As this happened mid project, I would pay most attention to check the top tension for lint or thread...........this full process of elimination ought to cover all possibilities.



Ensure that all is clean and free of lint and jams, this is the most likely cause....now for tension troubleshooting .......

This solution is for tension problems...if you cannot form any sort of stitch, the issue is quite different, so please let me know if you need a different problem solved.....

It is quite long, but just work through each section in order.
The "knotting up" can reveal a lot. If you have loose threads on one side or the other, the tension on the opposite side will be the culprit.

QUICK SUMMARY FIRST:
Ensure sharp new needle,
Thread guides and Bobbin are Clean & Clear of lint
Set Top Tesion to 4 ....then....
Balance Bobbin to suit.

TOP THREAD TENSION:
If the looping threads are on the underside as you sew, it is the top tension.
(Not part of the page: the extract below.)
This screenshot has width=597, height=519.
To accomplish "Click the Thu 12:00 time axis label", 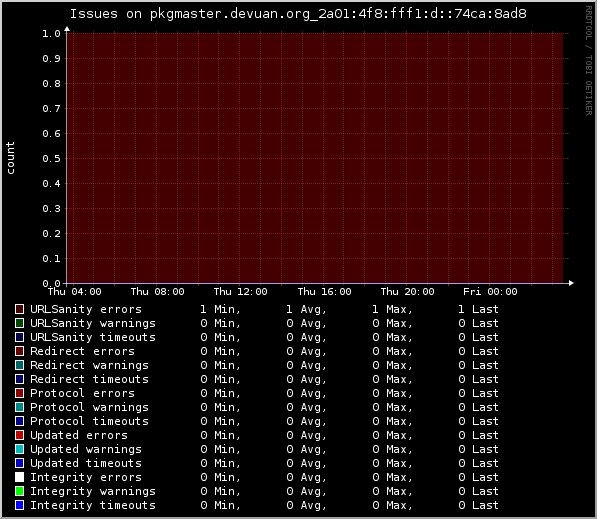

Top tension ought to be between 4 & 6 (this variation to allow for the different weights of fabric in your
projects).

IS YOUR NEEDLE SHARP ?
If you are using a needle that has seen quite a deal of work, or you suspect it may be blunt, change it for a new one !

TOP TENSION & GUIDES:
Make sure that when you thread the machine the presser foot is up so the thread goes between the discs and not to one side, top tension between 4 and 6, and that you have threaded through all the guides, including the last one, usually on the needle arm, just above the needle clamp.
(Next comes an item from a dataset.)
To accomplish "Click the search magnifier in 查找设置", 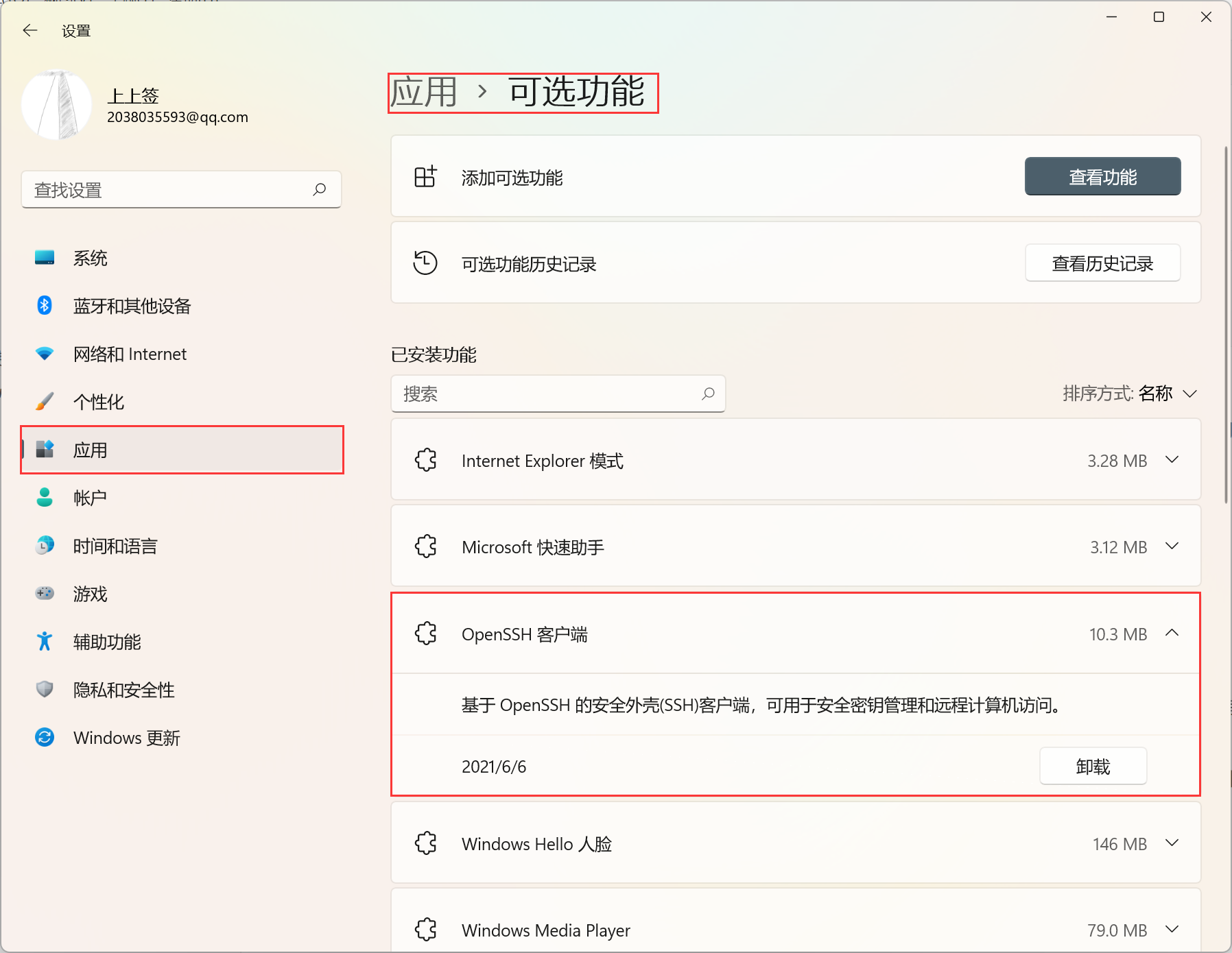I will point(320,189).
It may be there is lint trapped between the discs, this will keep them slightly apart and reduce the actual tension, sometimes dramatically.

If tensions appear correct, and the thread is definitely in the channel between the discs, but still too loose and looping, try raising presser foot and remove your thread.

Now, with a 2" (50mm) wide strip piece of fabric 8 - 10" (20 - 25cm) moistened with methylated or denatured spirit, gently insert the fabric strip and clean between the discs with
a see saw / to and fro action.

In the worst cases, gentle use of a needle to pick & remove the jam may be necessary, but be very gentle and make sure the tension is set at Zero and the presser foot is raised, (to
disengage tension plates).... do not gouge or score the plates, they need a polished surface to work correctly.

BOBBIN TENSION:
Far less common, but if the loose threads are on the top, it is bobbin tension that is loose, it too may have lint in the spring and be giving a "false" tension.

I would not recommend fiddling with bobbin tension without good reason, it may end up with missing small screws and spring pieces, however, you can take the needle plate off to clean
the hook race area (where bobbin case sits)

...this is just good housekeeping, my wife does this every time she replaces the bobbin....

just take it out and clean the bobbin case and the fixed metal hook race with a small brush to remove lint. If there is a significant amount of lint, use a vacuum and small brush to get the worst.

Then wipe all this area with a cloth or cotton bud (Q tip) moistened (not soaked) with methylated spirit, especially if there appears to be fine dirty deposits....oil and lint combine to conspire against you.

If it seems likely that you ......really ....do .....actually .....need .....to adjust the bobbin case, first check there is no lint trapped in the metal spring where the thread is tensioned.

TOP LOADER:
Drop-in Bobbin case will look similar to this image with the tension screw in the middle of the metalwork....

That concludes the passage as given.